Many of the examples in this chapter assume that you are building a firewall. This means that your host has two or more network interfaces (including VLAN interfaces) and that you want to protect the network on one side from the network on the other side. While this is a popular application for OpenBSD, everything covered here works just as well on individual hosts. I filter packets on lone web servers, on desktops, and on any host sitting naked on the Internet.

Enabling and Configuring PF

OpenBSD enables PF by default at system boot with these rc.conf variables:

pf=YES
pf_rules=/etc/pf.conf

To disable PF at boot, set pf to NO in rc.conf.local.

The default configuration file for PF is /etc/pf.conf. There’s nothing special about this file—it’s just a standard location. The pf(4) kernel interface doesn’t read the file directly; the PF control program pfctl(8) reads the file and sends the configuration to the kernel.

The default PF configuration (hard-coded in /etc/rc) blocks all network traffic except for ICMP and SSH. During boot, PF replaces those defaults with rules from /etc/pf.conf. If an error in pf.conf renders the file unparsable when the system boots, PF can’t load those rules; instead, it retains the default configuration. You’ll be able to connect to your machine to correct your rules, but that’s about it. (And, as anyone who administers remote firewalls can tell you, this ability can save you a lot of driving and phone calls.)

Running PF by default, even with a permissive ruleset, cleans up incoming traffic before the rest of the kernel has to deal with it. PF reassembles packets before handing them to the kernel, and obviously bogus traffic, such as packets too short to be legitimate, is discarded.

If you want to forward packets between interfaces (that is, act like a “firewall”), tell the kernel to forward packets with the net.inet.ip.forwarding and net.inet6.ip6.forwarding sysctls. (See /etc/sysctl.conf for commented-out examples.)

#net.inet.ip.forwarding=1
#net.inet6.ip6.forwarding=1

Remove the pound signs and reboot, or use sysctl(8) to enable and disable packet forwarding on the fly.

Packet filtering is comparing packets to a list of rules and accepting, rejecting, or altering them as those rules dictate. As a network administrator, you get to decide which packets are naughty and which are nice. When you filter packets for a single host, you can legitimately call that host hardened. (The word hardened means almost exactly what firewall means: nothing.) When you send all packets on your network through a single host that filters packets, you have a basic firewall.

A basic packet filter might allow you to filter based on only the TCP or UDP protocol number. Some don’t even allow you to filter by ICMP type or cannot cope with protocols other than those enumerated in the GUI. PF, however, can cope with almost anything you throw at it. If you need a machine to communicate with another over IP protocol 184, PF will support you. Many commercial firewalls won’t let you pass such traffic, or claim that they do but throw a tantrum if you actually try it.

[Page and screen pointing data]
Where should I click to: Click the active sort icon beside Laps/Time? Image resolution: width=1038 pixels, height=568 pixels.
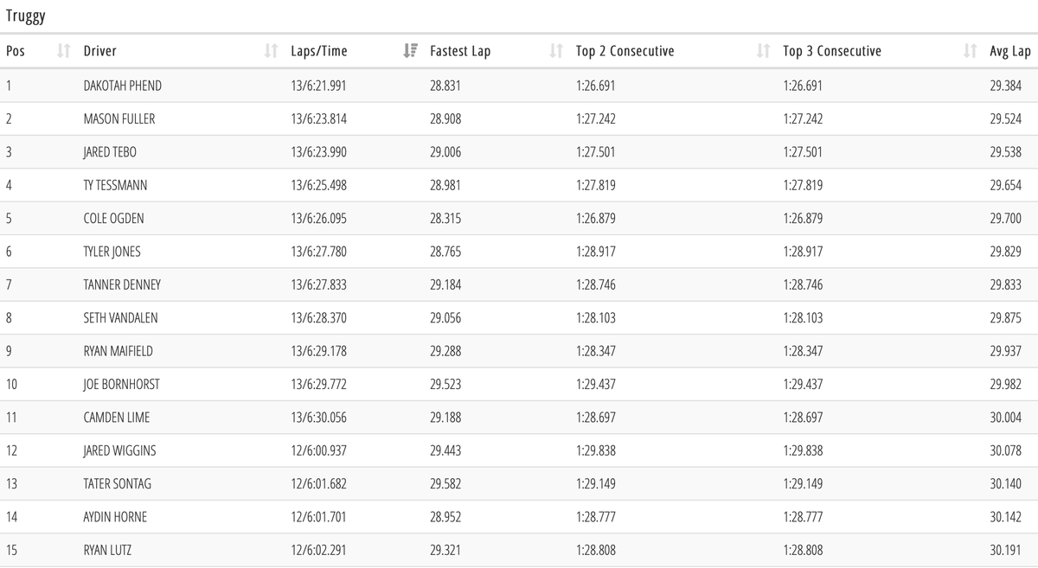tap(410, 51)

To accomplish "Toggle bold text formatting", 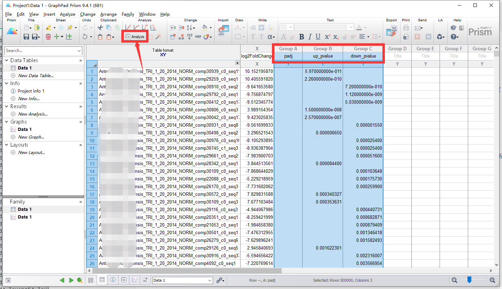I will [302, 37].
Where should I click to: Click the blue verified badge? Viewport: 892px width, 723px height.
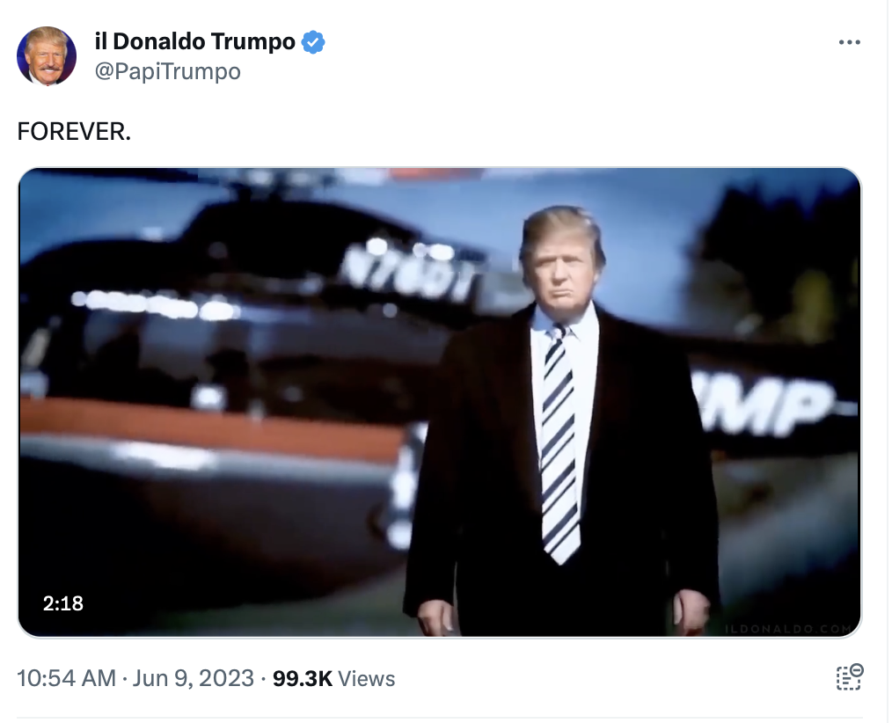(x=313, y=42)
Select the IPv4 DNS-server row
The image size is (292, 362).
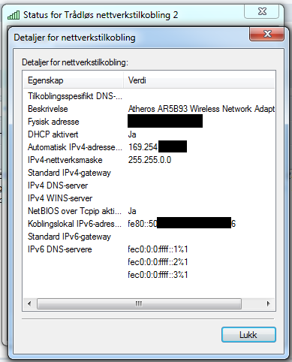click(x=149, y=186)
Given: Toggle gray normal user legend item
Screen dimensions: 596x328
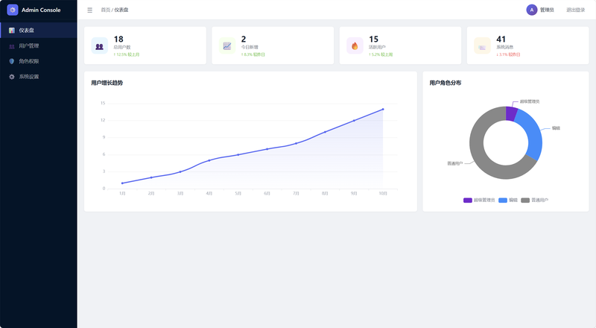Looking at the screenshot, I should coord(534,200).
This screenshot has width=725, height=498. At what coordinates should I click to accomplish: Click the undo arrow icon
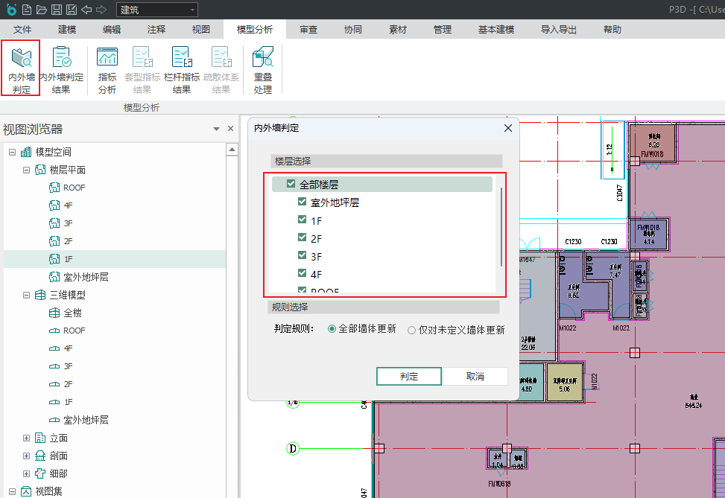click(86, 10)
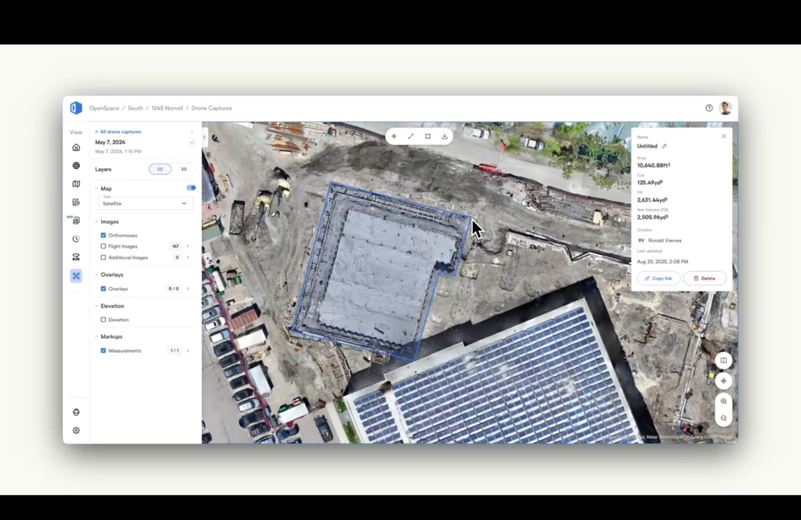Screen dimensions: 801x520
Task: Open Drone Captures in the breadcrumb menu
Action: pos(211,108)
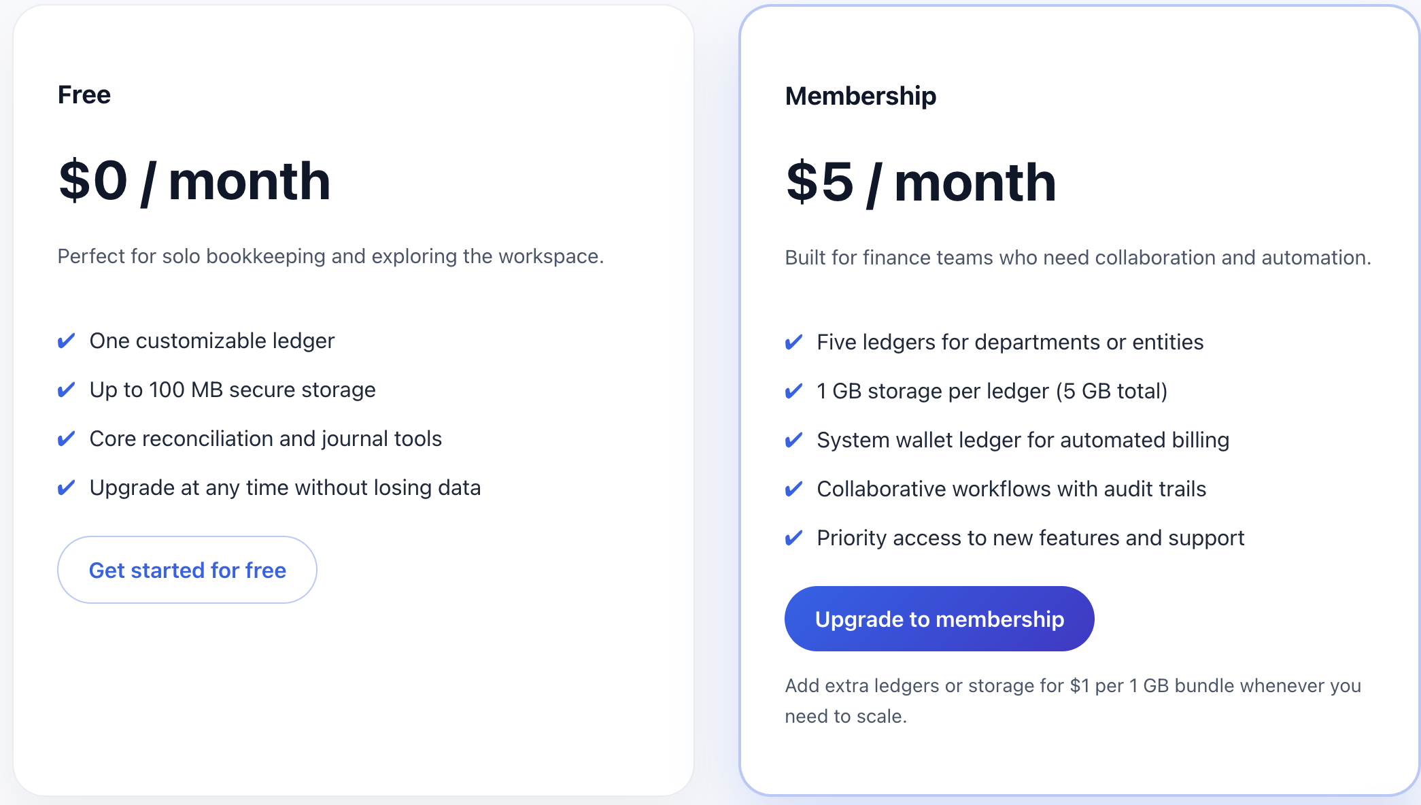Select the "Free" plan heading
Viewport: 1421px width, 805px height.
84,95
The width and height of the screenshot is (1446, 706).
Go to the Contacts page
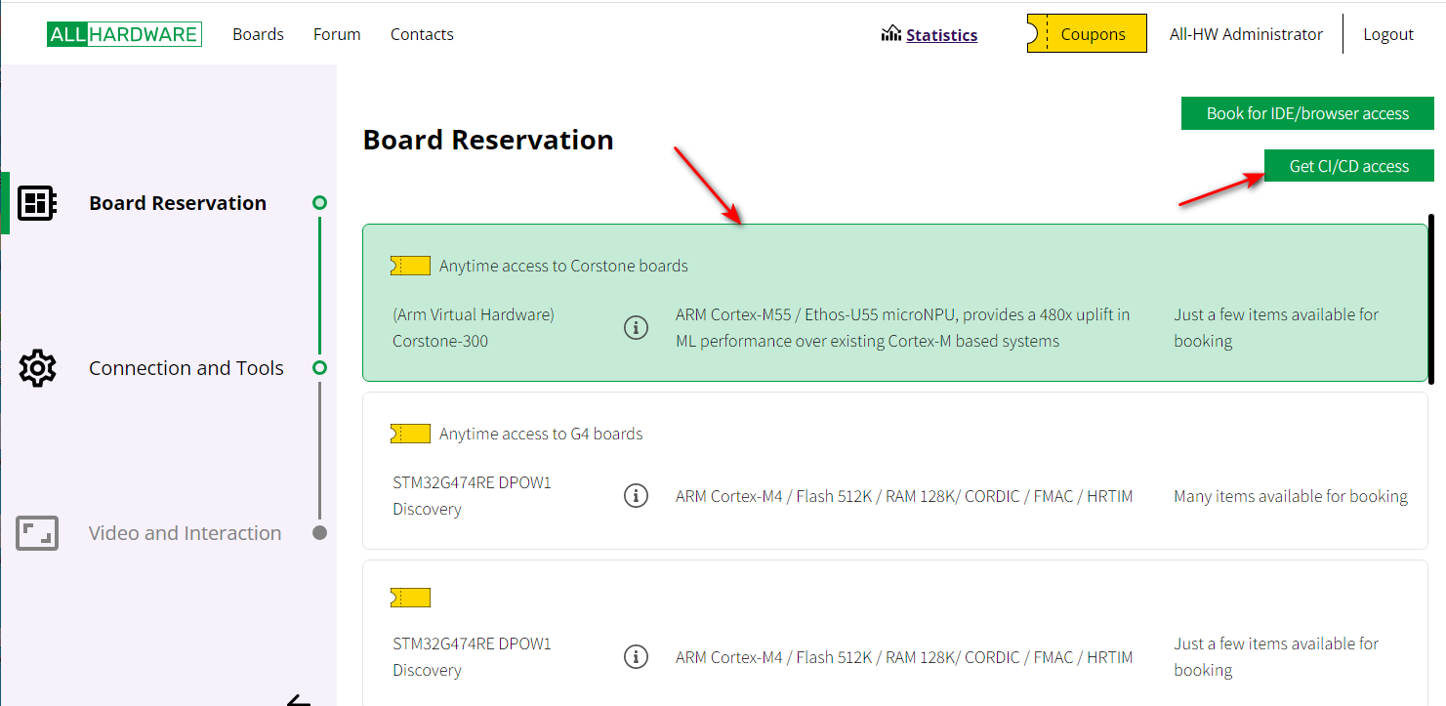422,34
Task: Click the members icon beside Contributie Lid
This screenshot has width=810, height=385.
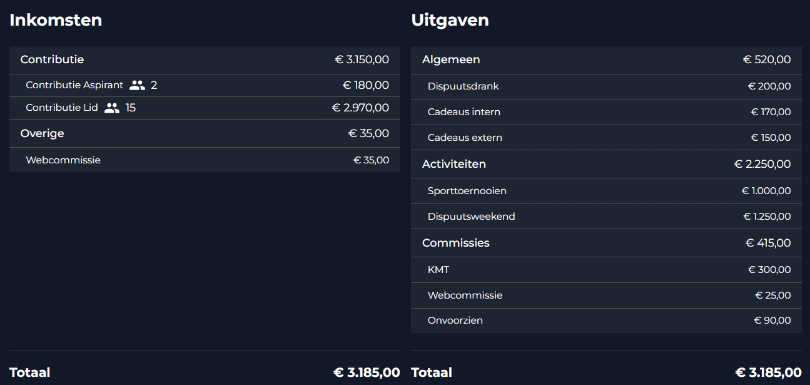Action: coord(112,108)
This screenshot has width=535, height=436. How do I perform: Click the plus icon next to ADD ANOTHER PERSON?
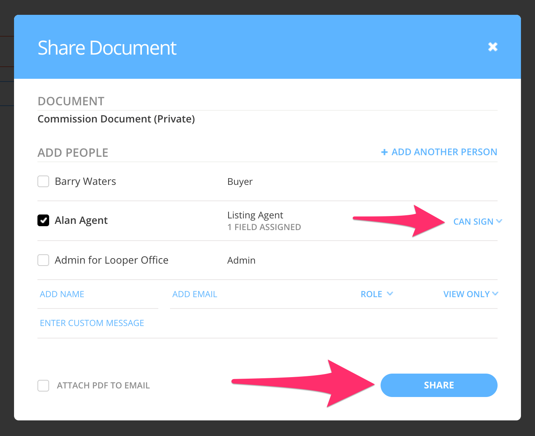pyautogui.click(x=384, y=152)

> _Goals_
• A. In the OpenBSD PF excerpt, how would you render this sentence in Spanish: "PF reassembles packets before handing them to the kernel, and obviously bogus traffic, such as packets too short to be legitimate, is discarded."
• B. Can you carry the OpenBSD PF excerpt on from its final paragraph?

> _Task answers_
• A. PF reensambla los paquetes antes de entregárselos al kernel, y el tráfico claramente falso, como los paquetes demasiado cortos para ser legítimos, se descarta.

• B.
Chapter 11 described how TCP connections can be in a variety of states. A TCP connection that is just starting goes through a three-way handshake process. A client requests a connection by sending a synchronization request, or SYN, packet to the server. The server responds by sending the client an acknowledgment of the SYN, as well as its own SYN request, or a SYN+ACK packet. The client responds with its own ACK.

Every part of this three-way handshake must complete for any actual data to transfer between the two machines. Your packet-filtering rules must permit each part of the three-way handshake and the subsequent data transmission. PF automatically recognizes these three-way handshakes and tracks them through stateful inspection.

Stateful Inspection

PF maintains a list of permitted connections that have completed connection setup, which is called a state table. When a client sends out a SYN packet, PF records that packet in a table and waits for a corresponding SYN+ACK packet. If a SYN+ACK packet arrives at PF, but PF has no record of a corresponding SYN request, the SYN+ACK packet is rejected.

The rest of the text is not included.